Scott Morrison (Jul 15 2020 at 14:34):
- more people --- it's clear that the frontier of mathlib is large relative to the people working on it (and, just as importantly, I think at the moment we have capacity to bring more people up to mathlib-speed)
- better automation --- we really want mjolnir :hammer: and friends
- surviving the transition to Lean4 --- it's going to be great, but getting mathlib across will be epic
Scott Morrison (Jul 15 2020 at 14:34):
(Sounds like I agree with Jeremy!)
Scott Morrison (Jul 15 2020 at 14:40):
(Regarding my talk on the first day, earlier iterations of this talk had cheated and used a prototype back
(short for "backwards reasoning") tactic that I've been working on on and off forever. It's never been good enough for use in the wild, but I think it could be. The general strategy is just to do a tree search applying lemmas from the library against the active goal, but working more generally than either solve_by_elim
(which just does depth first, on a specified set of lemmas) or library_search
, which does a single step from the entire library, followed by solve_by_elim
with local hypotheses. For back
, I maintain a priority queue of different branches of the search, and try to get the priority function right. Heuristics like "anytime you get to use a local hypothesis is good" and "more subgoals is worse than less" and "goals that depend on other goals via metavariables are bad" get you some of the way. Idiotic heuristics like "use lemmas with short names instead of long names" are surprisingly helpful.)
Jannis Limperg (Jul 15 2020 at 14:52):
back
sounds very similar to auto
, which is Coq's main workhorse. Afaik they even use some of the same heuristics.
Scott Morrison (Jul 15 2020 at 14:56):
Yes. We really should just port auto
. As far as I know there's no real obstacle to following what they do.
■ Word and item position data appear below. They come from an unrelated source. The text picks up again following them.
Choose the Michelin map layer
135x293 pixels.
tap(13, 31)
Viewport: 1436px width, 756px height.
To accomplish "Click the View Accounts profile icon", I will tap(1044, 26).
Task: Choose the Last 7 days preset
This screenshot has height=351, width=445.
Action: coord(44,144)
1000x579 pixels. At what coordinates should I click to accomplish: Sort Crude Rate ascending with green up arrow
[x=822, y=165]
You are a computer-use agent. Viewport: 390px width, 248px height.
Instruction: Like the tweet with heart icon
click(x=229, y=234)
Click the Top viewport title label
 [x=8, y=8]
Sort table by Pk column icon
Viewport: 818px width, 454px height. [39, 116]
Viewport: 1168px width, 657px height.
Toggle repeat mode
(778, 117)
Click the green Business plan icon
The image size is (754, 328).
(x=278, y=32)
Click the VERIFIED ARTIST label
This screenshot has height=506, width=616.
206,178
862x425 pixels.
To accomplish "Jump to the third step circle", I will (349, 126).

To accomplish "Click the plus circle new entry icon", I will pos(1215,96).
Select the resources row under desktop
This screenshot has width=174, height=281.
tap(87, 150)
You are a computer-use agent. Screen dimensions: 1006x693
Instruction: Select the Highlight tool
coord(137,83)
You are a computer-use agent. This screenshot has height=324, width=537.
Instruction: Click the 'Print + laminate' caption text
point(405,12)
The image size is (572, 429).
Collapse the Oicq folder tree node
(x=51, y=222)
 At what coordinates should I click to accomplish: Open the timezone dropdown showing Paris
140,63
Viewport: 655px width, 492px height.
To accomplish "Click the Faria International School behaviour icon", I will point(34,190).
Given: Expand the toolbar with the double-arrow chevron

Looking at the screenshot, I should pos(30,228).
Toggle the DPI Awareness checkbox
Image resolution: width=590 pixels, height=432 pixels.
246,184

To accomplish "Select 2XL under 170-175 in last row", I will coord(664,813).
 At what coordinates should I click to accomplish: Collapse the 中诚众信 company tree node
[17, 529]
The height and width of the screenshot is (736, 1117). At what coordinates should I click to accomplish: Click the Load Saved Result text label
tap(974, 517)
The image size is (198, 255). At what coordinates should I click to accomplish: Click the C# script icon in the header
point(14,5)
Scott Morrison (Jul 15 2020 at 14:56):
I have been reinventing the wheel for no defendable reason whatsoever. :-)
Jeremy Avigad (Jul 15 2020 at 14:57):
I originally wrote finish
with auto
in mind, but I relied on some not-very-widely-used SMT-like gadgets that Leo has implemented in C++ to find useful instantiations for quantifiers. They didn't do exactly what I wanted, and at that point I was stuck: I didn't have the energy or expertise to write my own C++ versions, and they would have been too slow in metaprogramming. But now that leanprover-community
has Lean 3, that's a reasonable option.
Jeremy Avigad (Jul 15 2020 at 15:01):
Jasmin has seen my exploration of what sort of automation would be helpful:
http://www.andrew.cmu.edu/user/avigad/Talks/london.pdf
https://github.com/avigad/arwm
The last 10 slides of the talk are my take-home message.
Jannis Limperg (Jul 15 2020 at 16:19):
Thank you Jeremy, those slides were very interesting. I'll look more into possible topics in automation. It seems clear to me that abstracting from tedious details is extremely important for any sort of mainstream adoption, but I don't yet have any good idea of how to advance that goal.
Actually, let me run an idea by you all. It's like half an hour old, so no details, but the gist is to make automation interactive. Currently, all these search procedures are essentially black boxes: you call them and they either succeed or fail; if they fail you have to figure out, usually without any help, what lemmas or proof steps were missing. There are also often performance concerns where the heuristic picks the wrong branch of a search tree and ends up wasting an eternity on an unprovable goal. These concerns, and maybe more, could be alleviated by just asking the user:
- "I've spent N ms on this goal without being able to solve it. Do you think it should be provable?"
- "I could apply this lemma to solve the goal if this precondition was true, but I can't prove it. Is it true?"
- "Applying this technique is risky because it may blow up the search space. Would you like me to try anyway?"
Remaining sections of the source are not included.